Let’s talk about online shoppers first. In fact, nothing will change for consumers. They will continue to enjoy discounts, cashbacks and freebies as Walmart (via its subsidiary Flipkart) and Amazon would keep burning capital to outrun each other.
What would change for Flipkart after Walmart acquisition? Flipkart has surpassed the startup phase and it would certainly shed startup culture and mindset to become more corporate. Of course, the acquisition also solves the permanent headache of raising capital.
Meanwhile, merchants who import goods from China, Vietnam and other SEA countries to sell on Flipkart will be impacted heavily. Walmart has championed the sourcing capabilities from China and Vietnam. No local merchants (irrespective of size) will even come close to Walmart penetration across supply chain funnel in these countries.
Interestingly, a large number of the Indian e-commerce volume is driven by categories including smartphones, electronics, accessories and western fashion. A majority of supply in these categories come from China and Vietnam. Thus, merchants who have been sourcing from these countries will have a tough time.
Besides consumers and merchants, the deal also heralds extension of a decades-old fight between two American companies now on a foreign soil – India. Amazon has given deep wounds to Walmart by cannibalising its dominance in the retail segment in the US.
While Amazon still has a superior technology, operational set-up and strategy in e-commerce than the retail conglomerate on local turf, with Flipkart in its kitty, Walmart has scored a little advantage on the Jeff Bezos-led company.
In the present scenario, Flipkart commands more market share than Amazon in the country. Walmart would leave no stone unturned to maintain the lead.
Third front in Indian e-commerce = SoftBank + Alibaba
Last but not the least, let’s look at the third front in the Indian e-commerce space and how Walmart-Flipkart deal will influence it. The so-called third front comprises Paytm Mall, Snapdeal, and ShopClues.
While Snapdeal had been written-off by analysts, media as well as its prime backer – SoftBank, it’s still in the game with its 2.0 avatar. ShopClues seems to have lost the plot and gradually losing number 3 spot.
Paytm Mall is relatively very young with very small scale as compared to Flipkart and Amazon.
When we zoom in on the third front – it’s actually all about Alibaba and SoftBank. Together, they own a large part of Paytm Mall while SoftBank has a majority share in Snapdeal. With having about 10 investments in the country and a fair share of failure, SoftBank has just tested success via Flipkart exit in India.
Along with Alibaba, SoftBank is set to back potential companies in the third front, essentially, Paytm Mall and Snapdeal.
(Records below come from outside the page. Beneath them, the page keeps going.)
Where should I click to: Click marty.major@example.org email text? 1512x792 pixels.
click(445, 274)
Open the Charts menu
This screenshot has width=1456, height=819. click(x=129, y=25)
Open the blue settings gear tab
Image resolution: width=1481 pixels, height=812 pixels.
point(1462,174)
Masayoshi Son won’t mind backing the Amit Sinha and Kunal Bahl-led companies. At least, SoftBank investment in Flipkart proved that Son wouldn’t hesitate in changing sides.
Lesson from Flipkart: With conviction, one can fight & challenge mighty
Amazon has been unbeatable in the US. Actually, so far every attempt (except China) to pose a serious threat has been easily neutralized by Bezos and his gang. Even Walmart’s past attempts to impact its dominance in the US e-commerce market failed miserably.
However, Flipkart is the only company to resist Amazon’s supremacy. Despite being young and inexperienced (as compared to Amazon), Flipkart has shown the world that mighty and deep pocket can be fought on fundamentals, tenacity, right culture and vision.